Big Data And The Technology
Big Data Architect’s Handbook Published by Packt Publishing, 2018
- Hadoop configuration
Configuration files come with the Hadoop package and are configured by default to run as a Single Node, as a single Java Process. There is also an option to run each Hadoop daemon as a separate Java process, which is also known as a pseudo-distributed operation.
To set up pseudo-distributed mode, the following configurations are required.
All configuration files are located in etc/hadoop/ inside the extracted Hadoop package folder. In our case, the complete path is /home/hadoopadmin/hadoop-2.8.1/etc/hadoop/
- Edit the core-site.xml configuration file and copy the following code in between the <configuration>..</configuration> tabs:
<property> <name>fs.defaultFS</name>
<value>hdfs://localhost:9000</value></property>
- Edit the hdfs-site.xml file and copy the following in between the <configuration>..</configuration> tabs.
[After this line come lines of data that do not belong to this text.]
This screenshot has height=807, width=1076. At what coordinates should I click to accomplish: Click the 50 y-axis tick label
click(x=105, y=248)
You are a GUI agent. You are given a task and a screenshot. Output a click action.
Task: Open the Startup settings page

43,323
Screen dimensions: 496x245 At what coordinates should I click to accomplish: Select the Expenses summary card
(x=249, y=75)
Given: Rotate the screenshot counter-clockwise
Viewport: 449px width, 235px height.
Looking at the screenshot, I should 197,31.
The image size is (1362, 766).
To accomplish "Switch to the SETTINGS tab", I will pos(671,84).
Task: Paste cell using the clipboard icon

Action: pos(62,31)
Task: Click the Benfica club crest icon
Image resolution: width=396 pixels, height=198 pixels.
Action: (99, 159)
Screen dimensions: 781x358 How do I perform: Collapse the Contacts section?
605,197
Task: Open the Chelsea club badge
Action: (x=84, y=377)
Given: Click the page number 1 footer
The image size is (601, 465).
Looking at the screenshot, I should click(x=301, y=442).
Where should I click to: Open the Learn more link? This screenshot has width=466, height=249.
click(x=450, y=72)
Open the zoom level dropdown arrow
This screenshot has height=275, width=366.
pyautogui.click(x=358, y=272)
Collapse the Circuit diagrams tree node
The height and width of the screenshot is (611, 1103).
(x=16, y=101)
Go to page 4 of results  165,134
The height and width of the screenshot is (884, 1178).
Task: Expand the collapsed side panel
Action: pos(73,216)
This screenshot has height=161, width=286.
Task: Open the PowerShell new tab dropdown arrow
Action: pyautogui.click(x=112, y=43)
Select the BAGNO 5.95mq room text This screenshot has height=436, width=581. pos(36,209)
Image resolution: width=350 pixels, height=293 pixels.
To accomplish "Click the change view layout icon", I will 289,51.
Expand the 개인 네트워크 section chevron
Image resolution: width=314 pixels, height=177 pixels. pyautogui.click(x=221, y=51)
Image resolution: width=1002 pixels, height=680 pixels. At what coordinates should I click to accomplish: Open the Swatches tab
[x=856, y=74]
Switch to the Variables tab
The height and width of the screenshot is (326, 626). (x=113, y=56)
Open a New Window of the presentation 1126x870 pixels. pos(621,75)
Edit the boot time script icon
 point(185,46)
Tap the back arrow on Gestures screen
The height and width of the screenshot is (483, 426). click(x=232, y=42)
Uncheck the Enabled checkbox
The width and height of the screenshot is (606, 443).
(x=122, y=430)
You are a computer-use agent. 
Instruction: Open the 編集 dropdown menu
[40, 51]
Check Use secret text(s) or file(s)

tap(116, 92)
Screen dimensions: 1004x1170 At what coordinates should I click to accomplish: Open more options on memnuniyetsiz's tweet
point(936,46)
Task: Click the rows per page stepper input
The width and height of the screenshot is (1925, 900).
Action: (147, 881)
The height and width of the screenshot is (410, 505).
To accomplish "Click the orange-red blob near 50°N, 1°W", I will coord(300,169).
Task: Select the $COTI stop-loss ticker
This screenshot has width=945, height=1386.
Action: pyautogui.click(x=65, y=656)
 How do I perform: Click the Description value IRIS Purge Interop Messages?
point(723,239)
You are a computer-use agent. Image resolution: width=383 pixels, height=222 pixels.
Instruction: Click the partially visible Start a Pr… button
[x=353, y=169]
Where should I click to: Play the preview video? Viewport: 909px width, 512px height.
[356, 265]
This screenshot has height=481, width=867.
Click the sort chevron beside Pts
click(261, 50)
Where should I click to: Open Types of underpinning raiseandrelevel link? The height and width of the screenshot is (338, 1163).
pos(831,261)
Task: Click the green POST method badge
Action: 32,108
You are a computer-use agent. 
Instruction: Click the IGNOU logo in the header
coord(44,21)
You can change the value from 1 to any number; it depends how many copies of the data you want to replicate:
<property> <name>dfs.replication</name>
<value>1</value></property>
2. Hadoop Path Configuration:
We will now configure the path for the Hadoop bin directory. As a result of this, you will be able to execute Hadoop commands globally from any path.
$ sudo gedit ~/.bashrc
Add the following code at the end of the file:
# Hadoop Environment
export HADOOP_HOME=”/home/hadoopadmin/hadoop-2.8.1/”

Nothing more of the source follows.